Aim of the exercise: Without further comment, state how many lines in the listing below contain the word "under".

Exercise inputs:
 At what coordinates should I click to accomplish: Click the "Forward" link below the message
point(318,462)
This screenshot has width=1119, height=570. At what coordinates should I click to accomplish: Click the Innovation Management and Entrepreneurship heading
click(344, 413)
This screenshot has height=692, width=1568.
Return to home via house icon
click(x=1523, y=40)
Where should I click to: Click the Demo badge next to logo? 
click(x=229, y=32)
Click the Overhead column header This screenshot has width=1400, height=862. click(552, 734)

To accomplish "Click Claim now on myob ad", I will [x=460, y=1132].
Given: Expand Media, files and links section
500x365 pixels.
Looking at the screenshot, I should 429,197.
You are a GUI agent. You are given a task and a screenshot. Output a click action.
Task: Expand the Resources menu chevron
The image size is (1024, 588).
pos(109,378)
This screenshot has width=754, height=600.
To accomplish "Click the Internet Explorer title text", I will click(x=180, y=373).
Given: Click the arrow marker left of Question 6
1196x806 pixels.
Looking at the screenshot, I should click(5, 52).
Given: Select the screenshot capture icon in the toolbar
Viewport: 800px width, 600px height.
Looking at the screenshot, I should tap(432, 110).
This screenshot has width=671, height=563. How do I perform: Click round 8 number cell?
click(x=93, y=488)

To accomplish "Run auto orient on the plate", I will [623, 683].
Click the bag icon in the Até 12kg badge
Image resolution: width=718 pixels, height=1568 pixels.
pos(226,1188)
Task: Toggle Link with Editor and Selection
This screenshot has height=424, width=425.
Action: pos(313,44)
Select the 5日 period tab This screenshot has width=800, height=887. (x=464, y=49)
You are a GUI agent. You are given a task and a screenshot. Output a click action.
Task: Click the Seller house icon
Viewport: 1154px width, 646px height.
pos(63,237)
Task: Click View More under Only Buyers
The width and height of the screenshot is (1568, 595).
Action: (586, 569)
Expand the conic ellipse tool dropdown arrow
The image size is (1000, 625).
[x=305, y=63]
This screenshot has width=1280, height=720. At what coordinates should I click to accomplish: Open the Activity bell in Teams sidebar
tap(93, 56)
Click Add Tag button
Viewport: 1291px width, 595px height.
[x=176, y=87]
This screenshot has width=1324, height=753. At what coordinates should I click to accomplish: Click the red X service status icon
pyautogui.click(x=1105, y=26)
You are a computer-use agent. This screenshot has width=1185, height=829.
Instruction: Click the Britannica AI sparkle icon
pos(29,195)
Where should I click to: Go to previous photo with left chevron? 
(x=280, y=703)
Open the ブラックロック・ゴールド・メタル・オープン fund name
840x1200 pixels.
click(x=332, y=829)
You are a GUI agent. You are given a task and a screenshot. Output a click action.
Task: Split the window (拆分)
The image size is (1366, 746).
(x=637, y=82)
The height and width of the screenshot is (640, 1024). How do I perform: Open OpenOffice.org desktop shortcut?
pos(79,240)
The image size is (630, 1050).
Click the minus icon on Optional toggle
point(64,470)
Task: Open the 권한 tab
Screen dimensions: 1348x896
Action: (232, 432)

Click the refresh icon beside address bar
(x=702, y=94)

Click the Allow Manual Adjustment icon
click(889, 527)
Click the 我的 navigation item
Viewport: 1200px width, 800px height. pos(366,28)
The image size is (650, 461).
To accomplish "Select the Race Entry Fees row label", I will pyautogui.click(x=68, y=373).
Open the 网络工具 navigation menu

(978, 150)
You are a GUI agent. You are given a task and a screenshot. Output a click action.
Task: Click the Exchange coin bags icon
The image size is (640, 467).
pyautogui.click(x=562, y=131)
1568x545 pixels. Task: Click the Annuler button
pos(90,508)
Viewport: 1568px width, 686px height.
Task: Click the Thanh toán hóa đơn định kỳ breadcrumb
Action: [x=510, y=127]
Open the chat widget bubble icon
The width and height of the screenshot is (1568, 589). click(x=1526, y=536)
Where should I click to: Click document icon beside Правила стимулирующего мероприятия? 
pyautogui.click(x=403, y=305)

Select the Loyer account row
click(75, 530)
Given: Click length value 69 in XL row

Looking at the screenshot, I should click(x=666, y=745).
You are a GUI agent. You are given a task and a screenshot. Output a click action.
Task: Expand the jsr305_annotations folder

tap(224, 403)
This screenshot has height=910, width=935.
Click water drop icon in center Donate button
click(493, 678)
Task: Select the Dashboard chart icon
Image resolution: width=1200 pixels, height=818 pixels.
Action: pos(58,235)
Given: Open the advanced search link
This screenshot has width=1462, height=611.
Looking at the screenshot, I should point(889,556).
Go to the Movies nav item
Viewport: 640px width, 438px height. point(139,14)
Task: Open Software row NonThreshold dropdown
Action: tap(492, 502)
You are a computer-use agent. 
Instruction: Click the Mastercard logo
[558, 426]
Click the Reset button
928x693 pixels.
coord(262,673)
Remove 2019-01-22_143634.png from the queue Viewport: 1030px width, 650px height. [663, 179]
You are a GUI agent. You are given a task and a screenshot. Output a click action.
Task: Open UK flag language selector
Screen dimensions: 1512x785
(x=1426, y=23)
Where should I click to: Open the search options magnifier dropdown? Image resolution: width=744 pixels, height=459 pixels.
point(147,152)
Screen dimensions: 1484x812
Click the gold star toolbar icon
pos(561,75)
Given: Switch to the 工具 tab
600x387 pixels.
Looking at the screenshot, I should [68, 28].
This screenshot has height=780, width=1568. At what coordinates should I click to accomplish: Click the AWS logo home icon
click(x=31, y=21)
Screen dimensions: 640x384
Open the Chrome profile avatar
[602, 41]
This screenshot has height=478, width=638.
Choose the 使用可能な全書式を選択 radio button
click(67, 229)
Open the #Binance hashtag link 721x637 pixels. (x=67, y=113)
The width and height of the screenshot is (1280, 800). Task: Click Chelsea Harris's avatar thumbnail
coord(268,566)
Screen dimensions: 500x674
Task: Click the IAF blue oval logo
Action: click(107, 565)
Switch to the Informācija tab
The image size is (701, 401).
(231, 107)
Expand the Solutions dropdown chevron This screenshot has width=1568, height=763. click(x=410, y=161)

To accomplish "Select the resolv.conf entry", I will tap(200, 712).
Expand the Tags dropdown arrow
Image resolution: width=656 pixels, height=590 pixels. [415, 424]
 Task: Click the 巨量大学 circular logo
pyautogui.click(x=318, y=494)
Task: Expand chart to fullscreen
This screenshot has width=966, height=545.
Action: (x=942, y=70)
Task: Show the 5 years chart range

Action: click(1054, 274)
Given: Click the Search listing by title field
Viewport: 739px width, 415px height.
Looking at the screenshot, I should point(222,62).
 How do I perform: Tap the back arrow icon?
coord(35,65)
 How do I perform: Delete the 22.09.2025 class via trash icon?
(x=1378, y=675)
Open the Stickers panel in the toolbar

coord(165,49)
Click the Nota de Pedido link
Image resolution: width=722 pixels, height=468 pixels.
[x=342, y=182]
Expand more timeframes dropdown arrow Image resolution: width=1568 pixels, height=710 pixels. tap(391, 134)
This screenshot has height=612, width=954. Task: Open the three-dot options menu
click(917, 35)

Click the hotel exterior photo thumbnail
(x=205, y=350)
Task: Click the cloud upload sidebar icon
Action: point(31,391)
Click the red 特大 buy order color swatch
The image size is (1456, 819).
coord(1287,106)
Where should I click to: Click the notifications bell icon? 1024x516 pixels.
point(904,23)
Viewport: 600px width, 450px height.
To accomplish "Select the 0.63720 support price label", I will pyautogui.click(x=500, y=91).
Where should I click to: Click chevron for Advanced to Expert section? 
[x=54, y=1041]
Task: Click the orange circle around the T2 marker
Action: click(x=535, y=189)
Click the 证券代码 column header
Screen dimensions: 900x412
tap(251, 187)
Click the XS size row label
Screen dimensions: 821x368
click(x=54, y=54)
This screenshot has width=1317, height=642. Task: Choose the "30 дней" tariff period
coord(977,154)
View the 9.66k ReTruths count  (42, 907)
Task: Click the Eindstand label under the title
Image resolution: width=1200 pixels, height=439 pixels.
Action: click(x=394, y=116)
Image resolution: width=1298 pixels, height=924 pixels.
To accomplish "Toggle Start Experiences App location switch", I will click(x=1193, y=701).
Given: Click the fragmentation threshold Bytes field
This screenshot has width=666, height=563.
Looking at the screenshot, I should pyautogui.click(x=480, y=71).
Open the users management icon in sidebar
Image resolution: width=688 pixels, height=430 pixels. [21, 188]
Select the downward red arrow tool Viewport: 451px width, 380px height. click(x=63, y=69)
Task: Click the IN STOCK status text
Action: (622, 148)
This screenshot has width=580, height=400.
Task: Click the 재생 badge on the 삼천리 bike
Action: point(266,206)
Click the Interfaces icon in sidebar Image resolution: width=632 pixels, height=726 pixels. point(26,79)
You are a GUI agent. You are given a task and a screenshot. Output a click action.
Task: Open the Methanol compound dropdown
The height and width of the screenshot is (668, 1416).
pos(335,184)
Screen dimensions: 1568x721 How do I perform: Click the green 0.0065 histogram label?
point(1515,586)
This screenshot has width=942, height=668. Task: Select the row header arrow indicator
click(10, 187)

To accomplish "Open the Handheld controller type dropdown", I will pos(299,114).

Task result: 2